- Location: Ransomville, New York, U.S.
- Date: January 10, 1896

= Lynching of George Smith =

1896 killing of accused murderer in Ransomville, New York, U.S.

The killing of George Smith took place on January 10, 1896, in the village of Ransomville, Niagara County, in the U.S. state of New York. Smith, a white English immigrant, had allegedly murdered his father-in-law, a farmer named Robert Clapsaddle. A posse or mob formed, trapped Smith in a house, and exchanged gunfire with him. Smith was shot and died later that day. Although the coroner claimed Smith committed suicide, sources have described Smith's death as a lynching, one of only a handful in New York state history.

== Background ==
George H. Smith was allegedly unpopular in Ransomville. The Buffalo Times labeled him "one of the roughest characters ever to infest this community." He was a 45-year-old white man and immigrant from England. He was habitually unemployed and often drunk on whiskey. He had married to Clapsaddle's eldest daughter and had a 12-year-old son with her, but she had divorced him and remarried to a local man, John DeClute. Prior to the events of January 10, Smith had been arrested three times, twice for assaulting his father-in-law, whom he blamed for "alienating his wife's affections." More recently, Smith had been convicted of perjury in an unrelated case and had been sentenced to Auburn Prison for five years, being released on November 1, 1895.

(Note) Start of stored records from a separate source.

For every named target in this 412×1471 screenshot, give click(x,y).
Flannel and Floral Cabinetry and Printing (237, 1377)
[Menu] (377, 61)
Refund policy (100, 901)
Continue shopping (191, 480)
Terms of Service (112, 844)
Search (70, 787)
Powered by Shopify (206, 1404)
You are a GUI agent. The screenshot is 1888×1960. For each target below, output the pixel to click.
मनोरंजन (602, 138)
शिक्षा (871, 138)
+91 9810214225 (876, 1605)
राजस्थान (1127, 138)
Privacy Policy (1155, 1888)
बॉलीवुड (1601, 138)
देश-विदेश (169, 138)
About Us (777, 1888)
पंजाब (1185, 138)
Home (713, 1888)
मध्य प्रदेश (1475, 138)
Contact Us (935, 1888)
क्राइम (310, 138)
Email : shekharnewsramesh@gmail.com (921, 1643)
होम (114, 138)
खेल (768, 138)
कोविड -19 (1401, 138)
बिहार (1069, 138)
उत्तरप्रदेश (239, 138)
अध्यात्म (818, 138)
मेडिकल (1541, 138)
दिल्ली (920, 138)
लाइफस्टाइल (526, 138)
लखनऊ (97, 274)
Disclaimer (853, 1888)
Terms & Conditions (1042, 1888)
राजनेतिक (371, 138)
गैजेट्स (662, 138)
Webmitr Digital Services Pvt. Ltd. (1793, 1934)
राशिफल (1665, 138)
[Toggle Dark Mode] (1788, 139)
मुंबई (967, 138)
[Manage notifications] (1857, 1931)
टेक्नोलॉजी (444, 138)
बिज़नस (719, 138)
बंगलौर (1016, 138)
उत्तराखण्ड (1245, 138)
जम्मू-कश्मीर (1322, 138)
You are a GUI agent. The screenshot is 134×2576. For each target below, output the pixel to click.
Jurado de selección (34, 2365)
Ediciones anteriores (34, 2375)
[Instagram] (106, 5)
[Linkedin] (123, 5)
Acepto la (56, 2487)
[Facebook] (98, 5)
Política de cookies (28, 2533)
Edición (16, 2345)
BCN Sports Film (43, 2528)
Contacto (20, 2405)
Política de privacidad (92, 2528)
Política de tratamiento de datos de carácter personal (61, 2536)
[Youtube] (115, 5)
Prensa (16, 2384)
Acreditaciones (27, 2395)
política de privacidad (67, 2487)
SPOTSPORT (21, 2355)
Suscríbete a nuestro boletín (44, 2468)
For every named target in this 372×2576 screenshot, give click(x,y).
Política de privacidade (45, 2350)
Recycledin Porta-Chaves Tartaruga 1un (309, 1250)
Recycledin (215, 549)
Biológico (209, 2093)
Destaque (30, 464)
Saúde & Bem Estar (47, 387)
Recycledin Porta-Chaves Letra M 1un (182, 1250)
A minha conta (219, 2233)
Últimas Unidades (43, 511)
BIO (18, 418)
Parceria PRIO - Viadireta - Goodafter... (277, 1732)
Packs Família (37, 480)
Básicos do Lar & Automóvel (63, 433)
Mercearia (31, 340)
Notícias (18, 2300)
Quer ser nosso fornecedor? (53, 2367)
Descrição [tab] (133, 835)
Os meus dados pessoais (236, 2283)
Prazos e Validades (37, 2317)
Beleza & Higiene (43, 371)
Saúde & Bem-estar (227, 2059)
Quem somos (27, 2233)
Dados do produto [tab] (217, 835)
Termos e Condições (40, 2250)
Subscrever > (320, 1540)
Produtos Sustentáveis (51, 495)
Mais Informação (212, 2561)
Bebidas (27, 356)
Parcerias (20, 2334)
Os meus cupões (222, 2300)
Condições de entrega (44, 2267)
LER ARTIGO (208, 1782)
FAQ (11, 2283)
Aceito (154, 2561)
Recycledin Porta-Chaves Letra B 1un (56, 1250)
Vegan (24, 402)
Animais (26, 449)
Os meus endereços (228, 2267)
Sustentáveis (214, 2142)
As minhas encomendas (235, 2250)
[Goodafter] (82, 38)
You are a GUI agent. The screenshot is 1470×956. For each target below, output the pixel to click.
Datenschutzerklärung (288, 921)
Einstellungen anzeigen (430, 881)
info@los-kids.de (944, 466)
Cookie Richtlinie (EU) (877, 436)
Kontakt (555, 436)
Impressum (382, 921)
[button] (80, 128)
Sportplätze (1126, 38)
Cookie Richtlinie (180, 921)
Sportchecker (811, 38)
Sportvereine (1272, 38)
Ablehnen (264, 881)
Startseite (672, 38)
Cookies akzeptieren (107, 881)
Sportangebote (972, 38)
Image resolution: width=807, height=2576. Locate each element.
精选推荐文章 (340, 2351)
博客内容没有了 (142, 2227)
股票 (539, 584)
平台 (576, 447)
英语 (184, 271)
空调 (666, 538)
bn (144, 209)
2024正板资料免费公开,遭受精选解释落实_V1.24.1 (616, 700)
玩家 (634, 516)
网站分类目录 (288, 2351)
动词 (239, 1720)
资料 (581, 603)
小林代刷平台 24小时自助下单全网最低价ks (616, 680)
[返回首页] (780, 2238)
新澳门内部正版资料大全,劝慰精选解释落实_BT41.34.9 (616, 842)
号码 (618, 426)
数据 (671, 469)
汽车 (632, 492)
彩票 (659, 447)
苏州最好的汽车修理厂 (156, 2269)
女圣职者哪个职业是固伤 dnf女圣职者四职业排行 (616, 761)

== Murder of Robert Clapsaddle ==
At 1 p.m. local time on Friday, January 10, Smith allegedly slinked into the house of Robert Clapsaddle, his 68-year-old father-in-law and a respected farmer who lived in what the papers called "moderate circumstances." Clapsaddle lived in a lonely cottage a mile south of the village of Ransomville with his wife, youngest daughter, and grandson (Smith's son). Smith fired his 38-caliber revolver, hitting Clapsaddle in the head, and fled. The farmer's youngest daughter witnessed the crime. The farmer died a half-hour after the shooting, just a few minutes after a physician arrived. Meanwhile, Smith walked cross-country in the direction of the DeClute house two miles away, prompting speculation that he intended to murder his ex-wife and her husband next.

== Killing of George Smith ==
News of the murder spread swiftly. A posse comprising 50 to 75 men formed under the direction of a police constable and three deputies. All carried rifles, shotguns, revolvers, or clubs. They pursued Smith and caught up with him at 4 o'clock in the afternoon about a quarter of a mile away from De Clute's house. Smith took refuge in a nearby farmer's house. Minutes later, he shot and wounded one of his pursuers, Elmer Clapsaddle, a distant relative of the murder victim, in the wrist. The posse called on Smith to come out and surrender, and when he did not respond, opened fire on the house. The posse kept up the fusillade for several minutes before bursting into the house, where they found Smith bleeding and senseless on the floor, riddled with twenty bullets or buckshot charges. The fatal wound was allegedly a bullet in his head. Despite receiving medical attention, Smith died at around midnight. The Buffalo News reported that he regained consciousness near the end and uttered the defiant last words: "You can't get me alive, damn you. I am nearly dead."

== Aftermath ==
Ransomville held an inquest into Smith's death on January 13. The coroner declared that Smith had committed suicide by shooting himself in the head with his own revolver, despite his many injuries caused by the posse's gunfire. This verdict was convenient for the community, whose members sought to avoid the risk of prosecution for the vigilante killing as well as the taint of "lynching" associated with their town. "Instead of going to the great lengths necessary to defend their unusual decision to lynch a white person," concluded one historian, "they chose to cover up his lynching and portray it as a suicide."